*Direction*
Revise the Pianissimo Peche passage starting at "In December 2011, JTI" and ending at "and nicotine included.". Write that stretch out again with "mid-2016" changed to "late 2016".

*Quoted text*
****

Pianissimo Peche
- A photo of a vending machine containing the peach flavoured cigarettes.
- Product type: Cigarette
- Owner: Japan Tobacco
- Produced by: Japan Tobacco
- Country: Japan
- Introduced: June 2004; 20 years ago
- Markets: Japan

= Pianissimo Peche =

Japanese cigarette brand

Pianissimo is a Japanese brand of cigarettes, currently owned and manufactured by Japan Tobacco.

==Description==
Originally it was sold as a light variant of the Salem brand in 1995 which was made by the R. J. Reynolds Tobacco Company. Japan Tobacco acquired the overseas division of RJR and made the Pianissimo brand independent in June 2004. It was first launched and tested in July 2005 in the Miyagi (宮城) and Yamagata (山形) prefectures, and then introduced nationwide in October 2005. Since May 1, 2005, Japan Tobacco handles stocks. Since then, other variants like Petil and Franc were added and other Japan Tobacco Menthol brands were made into Pianissimo. It is a cigarette specifically aimed at women, similar to Virginia S made by Altria,

The word Pianissimo refers to the musical dynamics and volumes of sounds or notes. The word pêche is a French term meaning peach, referring to the peach taste of the cigarettes. Produced and sold almost exclusively in Japan, the cigarettes are sold as 20 cigarettes per pack, 10 packs per carton, and 200 cigarettes per carton.

In December 2011, JTI announced they had changed 7 Pianissimo variants. The same thing happened to 9 variants in mid-2016.

==Products==
Below are all the variants of Pianissimo cigarettes, with the levels of tar and nicotine included.

****

*Information shown*
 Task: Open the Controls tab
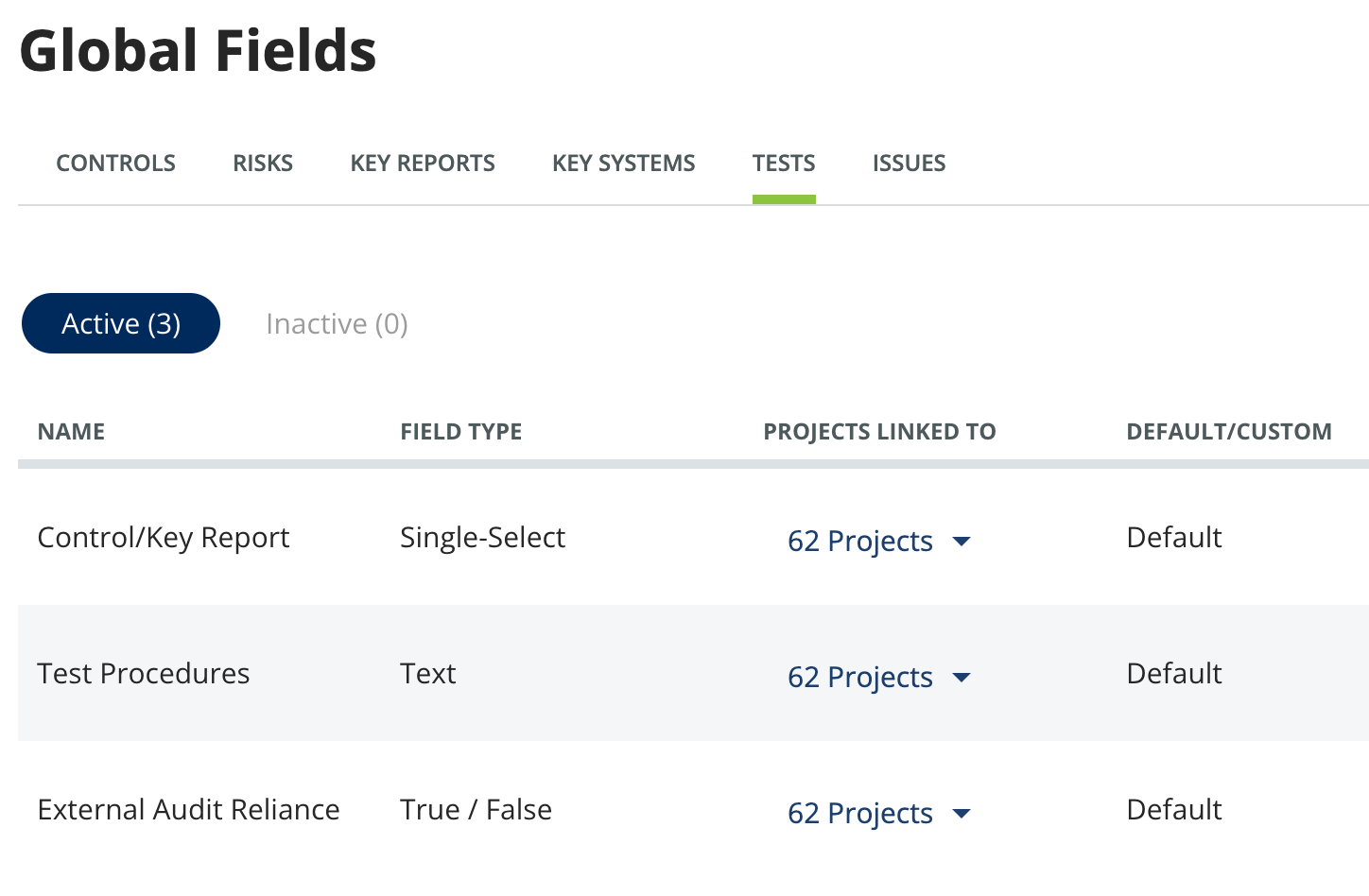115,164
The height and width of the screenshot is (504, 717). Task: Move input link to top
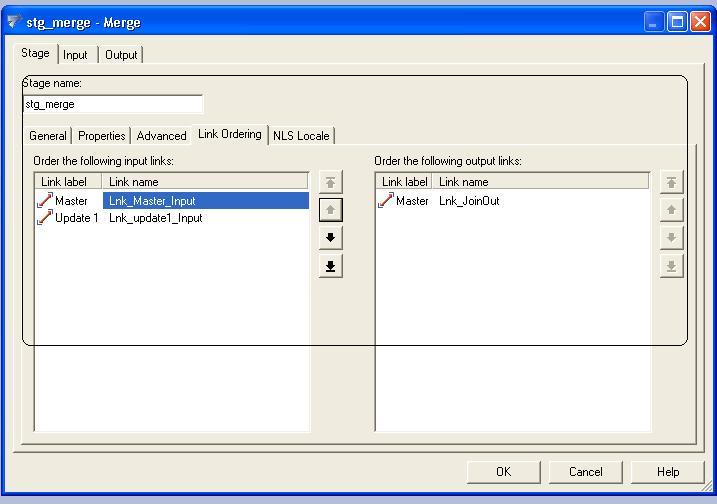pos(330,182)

****

*Written answer*
In December 2011, JTI announced they had changed 7 Pianissimo variants. The same thing happened to 9 variants in late 2016.

==Products==
Below are all the variants of Pianissimo cigarettes, with the levels of tar and nicotine included.